▶ [Brief] Arrange the text lines of all the rows below as a JSON list of strings, with one string per line and blank lines omitted. Leave the pictures out of the list.

Stored records:
*-*-*
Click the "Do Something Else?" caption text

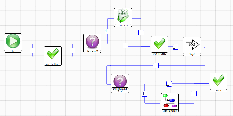coord(120,90)
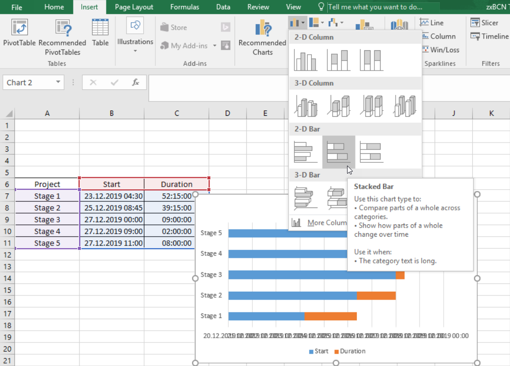Viewport: 510px width, 366px height.
Task: Click the Tell me search box
Action: coord(383,7)
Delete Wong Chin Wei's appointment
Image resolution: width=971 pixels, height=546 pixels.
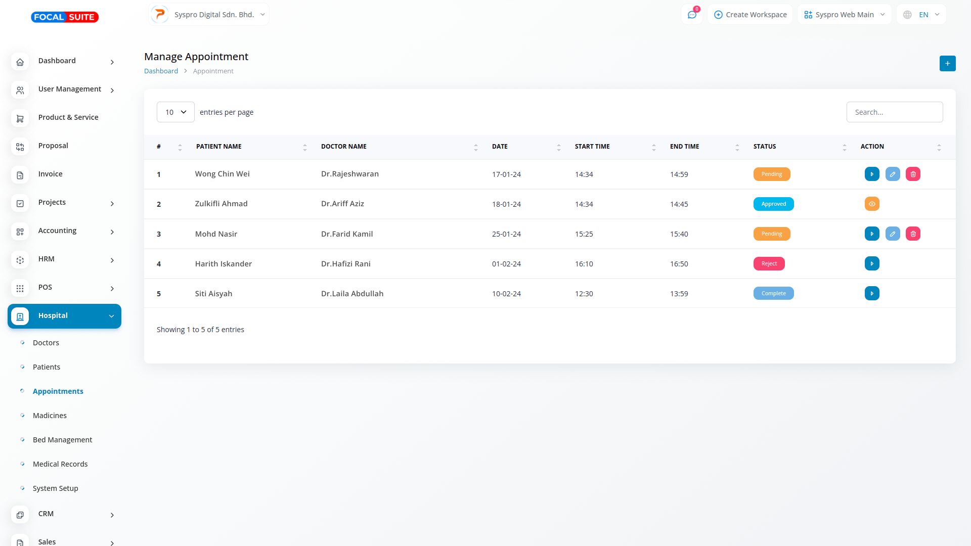tap(913, 174)
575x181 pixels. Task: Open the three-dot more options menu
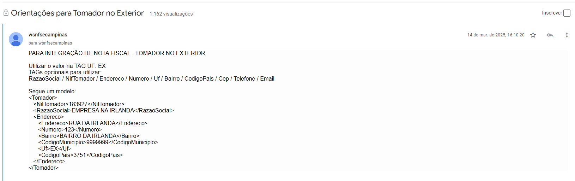tap(567, 35)
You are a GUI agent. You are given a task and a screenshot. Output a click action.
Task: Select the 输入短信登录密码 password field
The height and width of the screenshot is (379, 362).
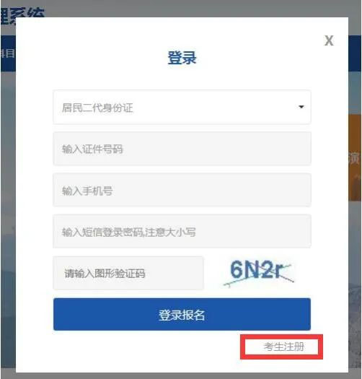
*-*-*
▶ [Answer]
[
  "Click the \"Do Something Else?\" caption text",
  "coord(120,90)",
  "Viewport: 510px width, 366px height.",
  "Task: Click the Tell me search box",
  "Action: coord(383,7)",
  "Delete Wong Chin Wei's appointment",
  "Image resolution: width=971 pixels, height=546 pixels.",
  "tap(913, 174)",
  "575x181 pixels. Task: Open the three-dot more options menu",
  "tap(567, 35)",
  "You are a GUI agent. You are given a task and a screenshot. Output a click action.",
  "Task: Select the 输入短信登录密码 password field",
  "The height and width of the screenshot is (379, 362)."
]